7. Important life lesson I learned #7: FEAR and hate SIN.
Sneaker waves are like temptations to sin. They sneak up on you when you are at your lowest ebb and sweep you out into the depths. You will be caught before you realize what is happening.
Watch out for little things like harboring grudges and anger, leaving arguments go without finding a resolution, the way you talk and think. Keep every word you speak honoring to God. Be careful about the things you watch on TV or the computer. Forgive others and yourself.
When we let little sins into our lives, they become big sins that are like that ocean wave that knocked me flat and tried to take my life.
I Jn. 1:9, “If we confess our sin, He is able and just to forgive us our sin and to cleanse us from all unrighteousness.”
I survived a sneaker wave by the grace of God.

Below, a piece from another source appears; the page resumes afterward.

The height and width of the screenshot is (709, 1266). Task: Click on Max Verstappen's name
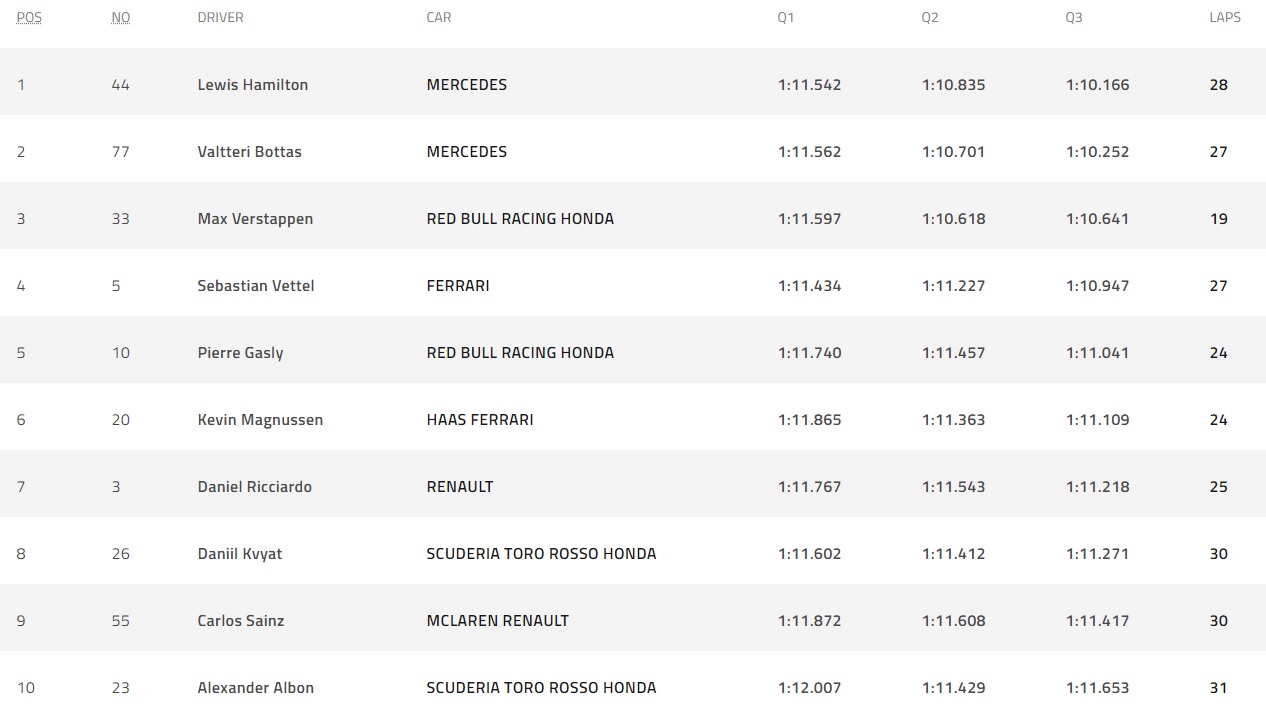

Some of the people we talked to, who have lived beside the ocean all their lives, told us that even those who know the ocean and are extremely careful can be caught and dragged away with a sneaker wave in an undertow.
Ocean waves are not to be trifled with. Neither is sin.
But God is faithful. He loves us more than we can imagine. “When we walk in the light as He Himself is in the light, we have fellowship with one another and the blood of Jesus His Son cleanses us from all sin.” (I John 1:7)
The next time you see an ocean wave rolling into shore, remember the important life lessons I learned from a sneaker wave.
Be careful about the little sins that can sweep you away.
Fear God and trust Him with all your heart, soul and mind.
Teach your children these life lessons.
It may save a life. A heart. A soul.